В 1980 г. в Третьяковской галерее прошла юбилейная выставка «600 лет Куликовской битвы». На ней были представлены картины, скульптуры, мозаики, гравюры и рисунки, как хорошо известные, так и вновь созданные[1440]. Эта выставка позволила увидеть, насколько штампованные образы укрепились в сознании наших современников.
Так, художник Илья Глазунов создал серию картин, объединенных темой Куликовской битвы. Идеальные, слегка иконописные образы его героев были не способны передать все напряжение и суть происходивших событий. Московский художник Юрий Михайлович Ракша (1937–1980) посвятил Куликовской битве триптих «Куликово поле», созданный для юбилейной выставки «600 лет Куликовской битвы». Давая ему характеристику, он подчеркивал: «Эта работа для меня самая главная и самая современная. Вот уже несколько лет я живу во власти Куликова поля, и время битвы приблизилось настолько… что я стал ощущать себя среди тех, кто вышел тогда на битву. А рядом с собой будто увидел своих ровесников, своих сегодняшних сограждан». Однако работу Ю. Ракши нельзя считать удачной.
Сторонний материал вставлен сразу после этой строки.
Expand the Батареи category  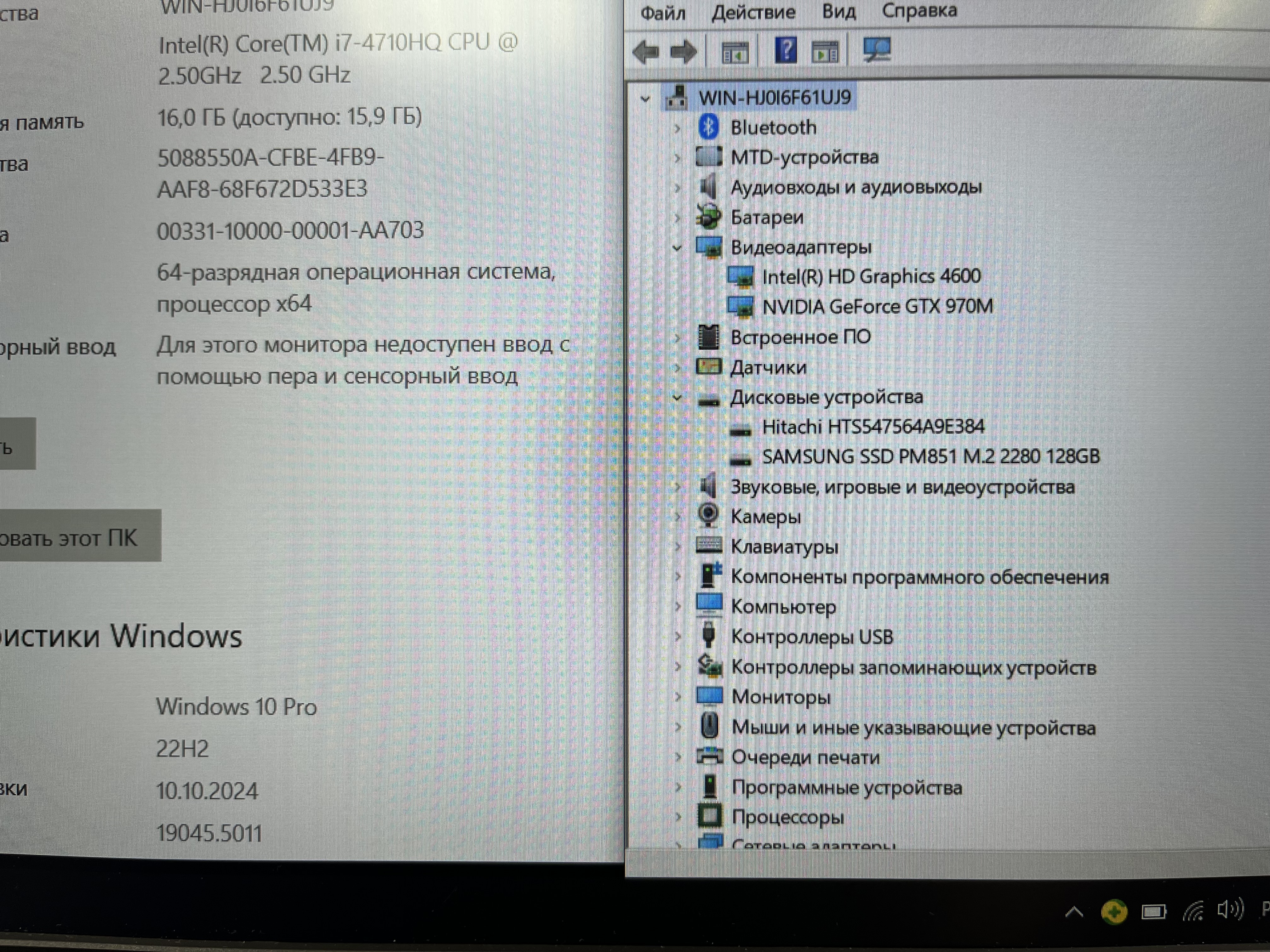678,218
Скорее это такой же кич, как и картины И. Глазунова. Ходульность образов, искусственность поз не могли быть заменены мастерством отделки. Так же безжизненны и статичны образы воинов на картине Н. С. Присекина «Куликовская битва». Несколько большей живописью отличается картон Константина Васильева «Поединок Пересвета и Челубея», хотя эта работа была написана не к юбилейным торжествам, а в 1974 г. Однако примечательно, что в ней более живым персонажем представлен именно Челубей[1441]. Традиции более теплого и одухотворенного восприятия героев мы встречаем на картинах В. П. Криворучко (1919–1994).
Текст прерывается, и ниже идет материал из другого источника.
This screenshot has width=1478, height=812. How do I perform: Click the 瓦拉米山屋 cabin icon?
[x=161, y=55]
Но неуклюжие методы идеологической работы дали о себе знать. Советская пропагандистская риторика, излишняя помпезность преподнесения официальной концепции вызывали чувство отторжения. Показательно, что именно в это время создается насмешливо-пародийная песня «Как на поле Куликовом засвистали кулики…».
В годы перестройки некоторые специалисты предприняли попытку переоценки истории Куликовской битвы. Так, Ю. Афанасьев в «Общей газете» поставил под сомнение тот факт, что Дмитрий Донской предпринял попытку освобождения от татар. Ю. Пивоваров и А. Фурсов в очерках о Русской системе подчеркивали татарское происхождение царской власти в России. В данных случаях речь идет не просто о недовольстве ограниченностью традиционного восприятия Куликовской битвы, а, скорее, о попытке деструктивного переосмысления события знакового для нашей культуры. Наиболее ярко это стремление пересмотреть все основы исторического сознания проявилось в работах А. Фоменко, А. Носовского, Г. Каспарова и их последователей.
Менее радикально, но более распространено простое недоверие к концепциям, содержащимся в учебниках и справочниках. Этот скептицизм часто опирается на тот факт, что в дни празднования 600-летнего юбилея Куликовской битвы широкой общественности стали ясны степень неизученности истории сражения и спорность целого ряда проблем.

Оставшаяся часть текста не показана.